- The COVID-19 pandemic has placed many families under unprecedented pressure.
- Parents should try to act reasonably, practically, and flexibly, keeping in mind the best interests of the children.
- The law in relation to public health orders (and other government restrictions) is constantly evolving and parents should be attuned to the restrictions that may impact family law arrangements.
- Various counseling and mediation services are available and the family court system is still operating should parents require a judicial decision in relation to a parenting matter.
Family law disputes have traditionally run the gauntlet of not only legal issues, but also the emotional and human elements that so often accompany such disputes. The COVID-19 pandemic has added an extra complication to the lives of many Australian families dealing with family law disputes. How are families to approach their family law issues during this time? The situation pertaining to the COVID-19 pandemic is constantly changing, and everyone living in Australia needs to ensure they are up-to-date with such changes as they arise. Given the evolving nature of the situation in New South Wales and the potential for significant or abrupt changes, this article is confined to providing an overview of the issues that may arise in family law matters during the COVID-19 pandemic and does not constitute legal advice.

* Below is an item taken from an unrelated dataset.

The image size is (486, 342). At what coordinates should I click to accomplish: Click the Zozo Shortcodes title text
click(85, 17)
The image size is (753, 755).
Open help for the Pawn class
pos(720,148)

The best interests of the child
The Hon Justice Alstergren, Chief Justice of the Family Court and Federal Circuit Court, issued a statement on 26 March 2020 in relation to parenting orders during the COVID-19 pandemic. Amongst other things, the statement urges parents and carers to act in a child’s best interests, including considering a child’s safety and wellbeing. This principle – the best interests of the child – is the guiding and paramount principle of the Court’s approach to family law matters as set out in the Family Law Act 1975 (Cth) and the Chief Justice’s Statement reminds parents (and lawyers) of the fundamentals that are already contained in the Act.

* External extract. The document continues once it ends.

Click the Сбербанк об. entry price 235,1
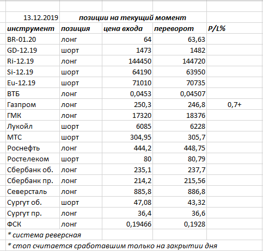This screenshot has height=251, width=263. [x=127, y=170]
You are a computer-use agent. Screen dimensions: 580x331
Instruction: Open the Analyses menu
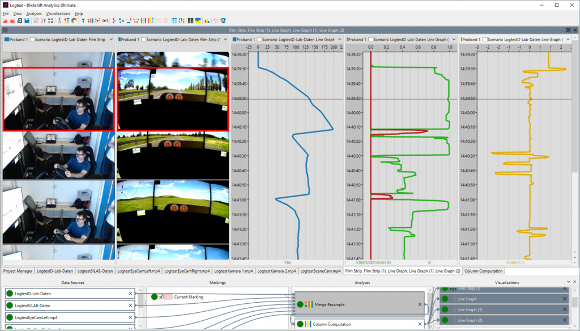coord(33,13)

CJ Alstergren’s statement also reminds parents that if family law orders are already in place, parents still have an obligation to comply with such orders. He then goes on to make the very practical comment that during the COVID-19 pandemic, whilst Courts make orders it is the parents and carers who have the day-to-day responsibility of looking after a child and that despite there being Court orders in place, in some instances these orders will be ‘very difficult’ or ‘impossible’ to follow during the pandemic. For instance, since the Chief Justice’s statement, the NSW Government issued the Public Health (COVID-19 Restrictions on Gathering and Movement) Order 2020 (NSW) (‘the March order’) which has imposed major restrictions upon persons in NSW.
Parenting arrangements that may have worked well only a few months ago, may now not be physically possible given the current restrictions of gatherings and movement in NSW (and indeed throughout Australia). For example, if there was a family law order for time or changeover to occur at a certain public location, such order may now be impractical or even impossible with the closure of many commercial enterprises and schools, but also, impacting this are government restrictions on movement and gatherings of people. Some states have currently closed border crossings and imposed strict isolation regimes. It is extremely important that parents understand, and consider, these restrictions when determining parenting arrangements.